Hopefully someone can enlighten me?

The image below is from a Lorus with analogue and Digital display that I bought a few months ago. All was good until last week when the analogue hands started losing time. I assumed the battery was in need of changing so replaced both - there is a second battery under the one you can see. Unfortunately the problem persisted.  Lacking any test equipment I did the next best thing and held the watch to my ear. The 'tick' sounded regular until the second hand got to the same section (about 20 seconds) when it was obvious the hand was struggling to move.

After a long head-scratch I noticed the coil of copper that comes from the digital display circuit board (the one just above the battery in the image) and makes contact with the case back. Being loose I removed it and replaced the case back. The watch returned to keeping  perfect time again (for days). Putting the coil back reproduced the problem. It seems the coil is too long and the pressure from the case back is causing the hands (or stem) to bind somewhere. Simple solution was to shorten it. The 'ear' test suggests the issue has largely resolved itself (along with the time-keeping).

What I'm curious about though is what does this coil of wire do? - with or without, the watch functions!

Thanks

PS I should have sent the watch back as it is (was!) still in warranty but where's the fun in that?

Lorus anadigi.jpg

Posted

Yes he was right. After a bit of tweaking I've now fixed it so the alarm/chime works without putting pressure on the movement below. The watch also keeps time. Not sure why it happened in the first place but it definitely seemed to be longer than it needed to be.

Thanks again.

Posted
1 hour ago, watchweasol said:

I think Joe is right . If you look above the battry there is a small coil spring this is the contact for the pizo alarm disc.

Who's Joe?

Posted (edited)
11 hours ago, WatchWood said:

Lacking any test equipment I did the next best thing and held the watch to my ear. The 'tick' sounded regular until the second hand got to the same section (about 20 seconds) when it was obvious the hand was struggling to move.

OMG! You can hear a quartz watch tick? You must be young. I don't think I could hear a quartz watch tick by the age of 30.
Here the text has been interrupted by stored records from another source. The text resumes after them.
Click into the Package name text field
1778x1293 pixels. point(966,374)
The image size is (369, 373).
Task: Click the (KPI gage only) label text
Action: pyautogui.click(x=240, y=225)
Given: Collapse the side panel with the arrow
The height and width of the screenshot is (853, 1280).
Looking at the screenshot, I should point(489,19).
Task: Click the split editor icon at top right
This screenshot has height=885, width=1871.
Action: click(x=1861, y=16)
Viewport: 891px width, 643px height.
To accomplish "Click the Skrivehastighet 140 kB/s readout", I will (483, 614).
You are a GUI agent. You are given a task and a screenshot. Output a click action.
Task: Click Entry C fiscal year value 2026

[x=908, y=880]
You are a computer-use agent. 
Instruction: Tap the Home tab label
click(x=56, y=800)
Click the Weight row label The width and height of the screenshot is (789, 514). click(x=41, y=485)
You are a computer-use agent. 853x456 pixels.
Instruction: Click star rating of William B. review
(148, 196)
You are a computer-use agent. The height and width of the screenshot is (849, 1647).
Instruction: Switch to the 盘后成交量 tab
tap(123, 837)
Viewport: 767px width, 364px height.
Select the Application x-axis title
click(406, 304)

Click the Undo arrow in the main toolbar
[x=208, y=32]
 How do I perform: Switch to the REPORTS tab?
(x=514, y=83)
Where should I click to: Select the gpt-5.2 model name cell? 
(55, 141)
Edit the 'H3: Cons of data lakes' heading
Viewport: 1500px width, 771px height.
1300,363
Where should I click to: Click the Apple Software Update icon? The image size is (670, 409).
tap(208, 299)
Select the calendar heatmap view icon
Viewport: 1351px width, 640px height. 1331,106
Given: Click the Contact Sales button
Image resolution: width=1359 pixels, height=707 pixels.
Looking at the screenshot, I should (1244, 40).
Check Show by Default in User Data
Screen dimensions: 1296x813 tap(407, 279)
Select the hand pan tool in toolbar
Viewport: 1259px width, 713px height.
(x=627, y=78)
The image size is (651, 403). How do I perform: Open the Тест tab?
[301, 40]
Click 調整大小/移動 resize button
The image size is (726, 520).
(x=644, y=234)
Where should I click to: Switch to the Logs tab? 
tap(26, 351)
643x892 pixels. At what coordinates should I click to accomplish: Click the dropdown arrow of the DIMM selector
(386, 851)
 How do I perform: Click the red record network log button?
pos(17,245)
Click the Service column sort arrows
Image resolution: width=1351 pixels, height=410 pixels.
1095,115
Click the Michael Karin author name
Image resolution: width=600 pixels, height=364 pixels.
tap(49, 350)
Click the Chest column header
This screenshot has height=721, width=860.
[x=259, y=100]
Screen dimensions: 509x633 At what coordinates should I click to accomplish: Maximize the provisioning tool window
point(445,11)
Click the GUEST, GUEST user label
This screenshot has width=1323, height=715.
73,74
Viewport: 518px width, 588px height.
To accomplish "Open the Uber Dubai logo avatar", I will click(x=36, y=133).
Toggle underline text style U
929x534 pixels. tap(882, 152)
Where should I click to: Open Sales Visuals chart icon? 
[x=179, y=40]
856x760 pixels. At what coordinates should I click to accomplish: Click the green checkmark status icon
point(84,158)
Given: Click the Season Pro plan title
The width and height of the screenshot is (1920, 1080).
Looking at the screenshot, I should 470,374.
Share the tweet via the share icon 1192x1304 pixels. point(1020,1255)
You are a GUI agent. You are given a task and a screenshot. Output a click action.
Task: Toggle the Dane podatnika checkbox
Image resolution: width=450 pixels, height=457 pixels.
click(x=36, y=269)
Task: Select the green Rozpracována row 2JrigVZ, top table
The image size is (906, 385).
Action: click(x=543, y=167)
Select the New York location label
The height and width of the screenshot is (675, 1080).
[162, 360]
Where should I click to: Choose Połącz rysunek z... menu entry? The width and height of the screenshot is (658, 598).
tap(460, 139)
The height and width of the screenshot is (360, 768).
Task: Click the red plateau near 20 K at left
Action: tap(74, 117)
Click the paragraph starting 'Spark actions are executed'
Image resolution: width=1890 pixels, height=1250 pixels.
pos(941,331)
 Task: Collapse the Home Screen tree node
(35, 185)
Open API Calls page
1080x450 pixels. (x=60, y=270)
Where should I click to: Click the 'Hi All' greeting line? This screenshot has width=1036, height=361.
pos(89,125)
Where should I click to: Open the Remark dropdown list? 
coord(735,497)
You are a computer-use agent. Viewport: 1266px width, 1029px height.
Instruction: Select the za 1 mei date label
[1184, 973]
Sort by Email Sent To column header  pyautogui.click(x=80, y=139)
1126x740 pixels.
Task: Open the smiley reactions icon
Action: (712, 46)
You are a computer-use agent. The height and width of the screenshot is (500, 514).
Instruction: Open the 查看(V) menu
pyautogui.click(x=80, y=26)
Anyway, that little coiled spring is an electrical connection, usually for contacting the piezo sounder on the caseback or sometimes between a upper and lower circuit board.

Edited by HectorLooi
Remove some text
Posted
5 hours ago, HectorLooi said:

OMG! You can hear a quartz watch tick? You must be young. I don't think I could hear a quartz watch tick by the age of 30.

 

No, not so young unfortunately. I now need glasses to read but for some reason my hearing seems to getting more sensitive!!